Records from a data source:
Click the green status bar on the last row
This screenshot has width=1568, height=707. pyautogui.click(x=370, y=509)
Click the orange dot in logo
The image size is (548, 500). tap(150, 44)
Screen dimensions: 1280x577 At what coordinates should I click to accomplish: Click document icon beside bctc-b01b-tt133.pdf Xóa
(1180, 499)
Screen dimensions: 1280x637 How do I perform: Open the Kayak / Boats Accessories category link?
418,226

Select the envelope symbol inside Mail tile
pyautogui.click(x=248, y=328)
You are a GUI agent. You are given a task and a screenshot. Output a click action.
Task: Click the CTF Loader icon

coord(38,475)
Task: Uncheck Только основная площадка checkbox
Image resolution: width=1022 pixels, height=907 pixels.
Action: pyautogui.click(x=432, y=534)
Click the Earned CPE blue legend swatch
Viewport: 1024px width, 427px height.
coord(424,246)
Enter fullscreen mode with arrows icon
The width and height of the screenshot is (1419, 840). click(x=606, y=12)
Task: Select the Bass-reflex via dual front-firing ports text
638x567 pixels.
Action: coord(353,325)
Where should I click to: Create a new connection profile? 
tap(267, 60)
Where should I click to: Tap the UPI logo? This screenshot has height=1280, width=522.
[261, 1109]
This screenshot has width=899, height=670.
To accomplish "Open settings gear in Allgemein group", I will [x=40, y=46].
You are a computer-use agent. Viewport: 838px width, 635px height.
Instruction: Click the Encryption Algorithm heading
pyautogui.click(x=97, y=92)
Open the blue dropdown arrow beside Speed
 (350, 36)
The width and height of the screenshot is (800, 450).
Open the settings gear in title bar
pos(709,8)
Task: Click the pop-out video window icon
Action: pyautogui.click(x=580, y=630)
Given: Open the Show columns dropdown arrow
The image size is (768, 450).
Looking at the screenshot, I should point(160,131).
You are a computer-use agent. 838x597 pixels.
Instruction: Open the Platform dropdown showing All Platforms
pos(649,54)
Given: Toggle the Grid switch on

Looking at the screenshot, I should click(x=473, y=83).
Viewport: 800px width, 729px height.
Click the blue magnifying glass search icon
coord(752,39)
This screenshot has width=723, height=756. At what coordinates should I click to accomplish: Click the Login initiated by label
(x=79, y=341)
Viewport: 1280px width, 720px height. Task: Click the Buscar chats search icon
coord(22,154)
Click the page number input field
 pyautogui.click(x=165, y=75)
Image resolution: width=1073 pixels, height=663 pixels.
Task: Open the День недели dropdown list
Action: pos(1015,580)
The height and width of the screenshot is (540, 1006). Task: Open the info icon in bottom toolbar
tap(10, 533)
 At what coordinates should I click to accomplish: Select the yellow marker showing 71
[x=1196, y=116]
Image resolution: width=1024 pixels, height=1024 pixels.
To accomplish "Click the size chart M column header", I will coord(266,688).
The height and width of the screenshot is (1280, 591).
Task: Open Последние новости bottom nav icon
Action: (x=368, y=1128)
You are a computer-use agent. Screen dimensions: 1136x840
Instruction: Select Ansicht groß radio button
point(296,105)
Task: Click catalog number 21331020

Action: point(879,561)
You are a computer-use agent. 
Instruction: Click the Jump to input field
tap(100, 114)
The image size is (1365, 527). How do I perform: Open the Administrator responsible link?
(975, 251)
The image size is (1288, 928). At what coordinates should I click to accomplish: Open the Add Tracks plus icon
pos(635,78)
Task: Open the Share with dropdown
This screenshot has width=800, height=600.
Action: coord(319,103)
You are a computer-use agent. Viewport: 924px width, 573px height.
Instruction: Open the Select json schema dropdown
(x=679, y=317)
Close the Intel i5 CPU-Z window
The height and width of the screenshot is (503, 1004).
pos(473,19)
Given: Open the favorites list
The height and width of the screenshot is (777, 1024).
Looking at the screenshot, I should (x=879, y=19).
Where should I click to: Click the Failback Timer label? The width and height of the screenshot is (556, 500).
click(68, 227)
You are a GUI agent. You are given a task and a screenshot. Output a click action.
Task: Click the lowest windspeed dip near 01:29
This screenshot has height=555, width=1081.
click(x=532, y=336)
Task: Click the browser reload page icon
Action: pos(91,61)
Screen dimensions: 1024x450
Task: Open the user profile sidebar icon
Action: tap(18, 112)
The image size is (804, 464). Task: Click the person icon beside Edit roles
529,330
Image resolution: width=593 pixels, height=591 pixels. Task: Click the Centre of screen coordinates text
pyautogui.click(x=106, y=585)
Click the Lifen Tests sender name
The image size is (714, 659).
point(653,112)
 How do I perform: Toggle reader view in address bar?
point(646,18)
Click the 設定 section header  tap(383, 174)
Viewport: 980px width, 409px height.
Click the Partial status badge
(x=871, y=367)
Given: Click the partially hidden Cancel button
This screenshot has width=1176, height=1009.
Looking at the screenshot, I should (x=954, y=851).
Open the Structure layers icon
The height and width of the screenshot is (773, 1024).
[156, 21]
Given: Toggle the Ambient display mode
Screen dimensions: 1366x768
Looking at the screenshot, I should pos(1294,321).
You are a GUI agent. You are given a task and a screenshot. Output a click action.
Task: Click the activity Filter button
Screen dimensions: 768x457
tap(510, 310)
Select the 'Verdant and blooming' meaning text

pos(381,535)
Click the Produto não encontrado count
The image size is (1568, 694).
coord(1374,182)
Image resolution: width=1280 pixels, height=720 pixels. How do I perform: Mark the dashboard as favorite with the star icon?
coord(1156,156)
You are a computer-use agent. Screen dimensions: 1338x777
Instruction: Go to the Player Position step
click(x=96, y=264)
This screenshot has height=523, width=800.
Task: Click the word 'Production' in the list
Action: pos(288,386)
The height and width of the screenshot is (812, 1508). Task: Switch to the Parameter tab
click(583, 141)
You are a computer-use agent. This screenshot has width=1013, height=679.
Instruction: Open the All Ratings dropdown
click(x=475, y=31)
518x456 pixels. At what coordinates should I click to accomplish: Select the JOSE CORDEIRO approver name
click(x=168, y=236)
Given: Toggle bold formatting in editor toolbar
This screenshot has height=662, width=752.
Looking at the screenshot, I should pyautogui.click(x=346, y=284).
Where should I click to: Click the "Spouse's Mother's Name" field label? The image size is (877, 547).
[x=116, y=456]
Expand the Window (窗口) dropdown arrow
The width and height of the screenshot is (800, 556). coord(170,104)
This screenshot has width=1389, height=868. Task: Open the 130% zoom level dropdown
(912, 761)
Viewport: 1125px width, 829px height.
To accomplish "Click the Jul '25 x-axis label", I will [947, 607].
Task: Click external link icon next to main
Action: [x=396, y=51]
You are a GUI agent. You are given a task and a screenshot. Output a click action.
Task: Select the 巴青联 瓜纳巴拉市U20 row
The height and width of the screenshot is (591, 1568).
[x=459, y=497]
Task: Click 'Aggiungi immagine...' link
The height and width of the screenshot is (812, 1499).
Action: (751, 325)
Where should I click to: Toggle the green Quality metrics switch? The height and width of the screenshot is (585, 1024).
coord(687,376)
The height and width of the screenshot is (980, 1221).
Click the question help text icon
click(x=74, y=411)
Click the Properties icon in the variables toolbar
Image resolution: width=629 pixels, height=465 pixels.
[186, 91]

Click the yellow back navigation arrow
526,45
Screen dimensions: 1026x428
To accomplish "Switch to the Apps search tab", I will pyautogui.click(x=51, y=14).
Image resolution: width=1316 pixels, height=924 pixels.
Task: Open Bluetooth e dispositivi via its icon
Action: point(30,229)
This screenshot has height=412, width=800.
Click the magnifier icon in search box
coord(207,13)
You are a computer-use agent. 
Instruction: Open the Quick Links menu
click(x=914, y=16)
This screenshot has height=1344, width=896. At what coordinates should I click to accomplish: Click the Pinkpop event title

Task objective: Transcribe the records above exactly, but only from the line that contains "Click the magnifier icon in search box" through their final line, inclusive.

Result:
Click the magnifier icon in search box
coord(207,13)
You are a computer-use agent. 
Instruction: Open the Quick Links menu
click(x=914, y=16)
This screenshot has height=1344, width=896. At what coordinates should I click to accomplish: Click the Pinkpop event title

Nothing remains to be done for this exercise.